DATA FOR THIS EXERCISE
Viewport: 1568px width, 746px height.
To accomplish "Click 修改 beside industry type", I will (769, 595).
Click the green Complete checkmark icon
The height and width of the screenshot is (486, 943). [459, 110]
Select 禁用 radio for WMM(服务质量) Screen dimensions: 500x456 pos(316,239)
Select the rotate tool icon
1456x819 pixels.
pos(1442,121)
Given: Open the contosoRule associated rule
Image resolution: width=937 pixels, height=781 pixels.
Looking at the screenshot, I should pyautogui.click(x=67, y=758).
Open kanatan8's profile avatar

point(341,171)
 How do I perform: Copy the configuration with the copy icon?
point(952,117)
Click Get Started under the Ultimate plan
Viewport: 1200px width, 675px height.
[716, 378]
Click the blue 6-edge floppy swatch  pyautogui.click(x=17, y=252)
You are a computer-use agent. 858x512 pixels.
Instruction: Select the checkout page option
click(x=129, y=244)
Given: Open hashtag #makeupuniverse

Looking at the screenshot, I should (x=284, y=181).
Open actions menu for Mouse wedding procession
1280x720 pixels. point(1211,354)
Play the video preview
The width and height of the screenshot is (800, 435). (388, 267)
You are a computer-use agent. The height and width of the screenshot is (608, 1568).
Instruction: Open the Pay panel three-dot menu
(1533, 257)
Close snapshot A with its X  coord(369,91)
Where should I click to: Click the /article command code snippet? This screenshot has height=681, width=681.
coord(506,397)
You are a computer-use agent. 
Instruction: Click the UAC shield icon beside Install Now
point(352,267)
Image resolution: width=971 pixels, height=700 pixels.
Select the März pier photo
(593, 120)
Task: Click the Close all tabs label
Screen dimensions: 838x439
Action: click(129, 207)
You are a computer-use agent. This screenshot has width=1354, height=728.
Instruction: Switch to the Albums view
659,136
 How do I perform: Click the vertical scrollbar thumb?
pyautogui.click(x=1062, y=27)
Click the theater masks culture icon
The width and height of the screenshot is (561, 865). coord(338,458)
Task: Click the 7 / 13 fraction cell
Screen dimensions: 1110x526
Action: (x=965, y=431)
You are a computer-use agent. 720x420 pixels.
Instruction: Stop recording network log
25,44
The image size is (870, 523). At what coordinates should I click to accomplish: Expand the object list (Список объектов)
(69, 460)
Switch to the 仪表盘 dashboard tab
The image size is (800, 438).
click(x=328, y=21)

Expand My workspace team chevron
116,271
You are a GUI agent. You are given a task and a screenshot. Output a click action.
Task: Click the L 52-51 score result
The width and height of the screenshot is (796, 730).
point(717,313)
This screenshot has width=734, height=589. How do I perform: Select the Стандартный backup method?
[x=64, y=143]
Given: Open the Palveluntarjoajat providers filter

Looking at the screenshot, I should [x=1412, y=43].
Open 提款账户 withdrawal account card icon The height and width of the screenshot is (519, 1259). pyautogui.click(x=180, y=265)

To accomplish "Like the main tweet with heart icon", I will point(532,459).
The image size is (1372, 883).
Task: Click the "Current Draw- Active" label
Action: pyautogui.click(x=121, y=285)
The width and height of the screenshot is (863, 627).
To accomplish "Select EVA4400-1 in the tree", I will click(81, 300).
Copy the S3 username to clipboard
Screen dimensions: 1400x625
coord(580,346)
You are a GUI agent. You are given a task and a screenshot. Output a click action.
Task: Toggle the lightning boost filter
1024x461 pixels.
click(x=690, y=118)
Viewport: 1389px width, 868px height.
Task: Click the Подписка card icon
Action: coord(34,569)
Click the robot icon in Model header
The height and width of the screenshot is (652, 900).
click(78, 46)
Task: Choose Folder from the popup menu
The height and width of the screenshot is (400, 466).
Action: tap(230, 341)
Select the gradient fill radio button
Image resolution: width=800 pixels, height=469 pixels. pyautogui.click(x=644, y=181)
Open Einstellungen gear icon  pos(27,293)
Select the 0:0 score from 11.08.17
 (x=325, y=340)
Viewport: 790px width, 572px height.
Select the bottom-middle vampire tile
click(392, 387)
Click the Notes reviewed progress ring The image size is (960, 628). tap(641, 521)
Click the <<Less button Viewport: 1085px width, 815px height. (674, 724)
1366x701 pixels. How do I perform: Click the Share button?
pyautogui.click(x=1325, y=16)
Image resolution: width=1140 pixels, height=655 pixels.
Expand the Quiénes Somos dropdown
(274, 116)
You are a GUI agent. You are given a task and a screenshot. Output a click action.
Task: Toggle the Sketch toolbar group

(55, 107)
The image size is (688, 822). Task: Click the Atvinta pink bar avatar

WHAT TO PRODUCE
Your answer must be an exact copy of all the entries.

EXERCISE RESULT
Viewport: 1568px width, 746px height.
To accomplish "Click 修改 beside industry type", I will (769, 595).
Click the green Complete checkmark icon
The height and width of the screenshot is (486, 943). [459, 110]
Select 禁用 radio for WMM(服务质量) Screen dimensions: 500x456 pos(316,239)
Select the rotate tool icon
1456x819 pixels.
pos(1442,121)
Given: Open the contosoRule associated rule
Image resolution: width=937 pixels, height=781 pixels.
Looking at the screenshot, I should pyautogui.click(x=67, y=758).
Open kanatan8's profile avatar

point(341,171)
 How do I perform: Copy the configuration with the copy icon?
point(952,117)
Click Get Started under the Ultimate plan
Viewport: 1200px width, 675px height.
[716, 378]
Click the blue 6-edge floppy swatch  pyautogui.click(x=17, y=252)
You are a computer-use agent. 858x512 pixels.
Instruction: Select the checkout page option
click(x=129, y=244)
Given: Open hashtag #makeupuniverse

Looking at the screenshot, I should (x=284, y=181).
Open actions menu for Mouse wedding procession
1280x720 pixels. point(1211,354)
Play the video preview
The width and height of the screenshot is (800, 435). (388, 267)
You are a computer-use agent. The height and width of the screenshot is (608, 1568).
Instruction: Open the Pay panel three-dot menu
(1533, 257)
Close snapshot A with its X  coord(369,91)
Where should I click to: Click the /article command code snippet? This screenshot has height=681, width=681.
coord(506,397)
You are a computer-use agent. 
Instruction: Click the UAC shield icon beside Install Now
point(352,267)
Image resolution: width=971 pixels, height=700 pixels.
Select the März pier photo
(593, 120)
Task: Click the Close all tabs label
Screen dimensions: 838x439
Action: click(129, 207)
You are a computer-use agent. This screenshot has width=1354, height=728.
Instruction: Switch to the Albums view
659,136
 How do I perform: Click the vertical scrollbar thumb?
pyautogui.click(x=1062, y=27)
Click the theater masks culture icon
The width and height of the screenshot is (561, 865). coord(338,458)
Task: Click the 7 / 13 fraction cell
Screen dimensions: 1110x526
Action: (x=965, y=431)
You are a computer-use agent. 720x420 pixels.
Instruction: Stop recording network log
25,44
The image size is (870, 523). At what coordinates should I click to accomplish: Expand the object list (Список объектов)
(69, 460)
Switch to the 仪表盘 dashboard tab
The image size is (800, 438).
click(x=328, y=21)

Expand My workspace team chevron
116,271
You are a GUI agent. You are given a task and a screenshot. Output a click action.
Task: Click the L 52-51 score result
The width and height of the screenshot is (796, 730).
point(717,313)
This screenshot has width=734, height=589. How do I perform: Select the Стандартный backup method?
[x=64, y=143]
Given: Open the Palveluntarjoajat providers filter

Looking at the screenshot, I should [x=1412, y=43].
Open 提款账户 withdrawal account card icon The height and width of the screenshot is (519, 1259). pyautogui.click(x=180, y=265)

To accomplish "Like the main tweet with heart icon", I will point(532,459).
The image size is (1372, 883).
Task: Click the "Current Draw- Active" label
Action: pyautogui.click(x=121, y=285)
The width and height of the screenshot is (863, 627).
To accomplish "Select EVA4400-1 in the tree", I will click(81, 300).
Copy the S3 username to clipboard
Screen dimensions: 1400x625
coord(580,346)
You are a GUI agent. You are given a task and a screenshot. Output a click action.
Task: Toggle the lightning boost filter
1024x461 pixels.
click(x=690, y=118)
Viewport: 1389px width, 868px height.
Task: Click the Подписка card icon
Action: coord(34,569)
Click the robot icon in Model header
The height and width of the screenshot is (652, 900).
click(78, 46)
Task: Choose Folder from the popup menu
The height and width of the screenshot is (400, 466).
Action: tap(230, 341)
Select the gradient fill radio button
Image resolution: width=800 pixels, height=469 pixels. pyautogui.click(x=644, y=181)
Open Einstellungen gear icon  pos(27,293)
Select the 0:0 score from 11.08.17
 (x=325, y=340)
Viewport: 790px width, 572px height.
Select the bottom-middle vampire tile
click(392, 387)
Click the Notes reviewed progress ring The image size is (960, 628). tap(641, 521)
Click the <<Less button Viewport: 1085px width, 815px height. (674, 724)
1366x701 pixels. How do I perform: Click the Share button?
pyautogui.click(x=1325, y=16)
Image resolution: width=1140 pixels, height=655 pixels.
Expand the Quiénes Somos dropdown
(274, 116)
You are a GUI agent. You are given a task and a screenshot. Output a click action.
Task: Toggle the Sketch toolbar group

(55, 107)
The image size is (688, 822). Task: Click the Atvinta pink bar avatar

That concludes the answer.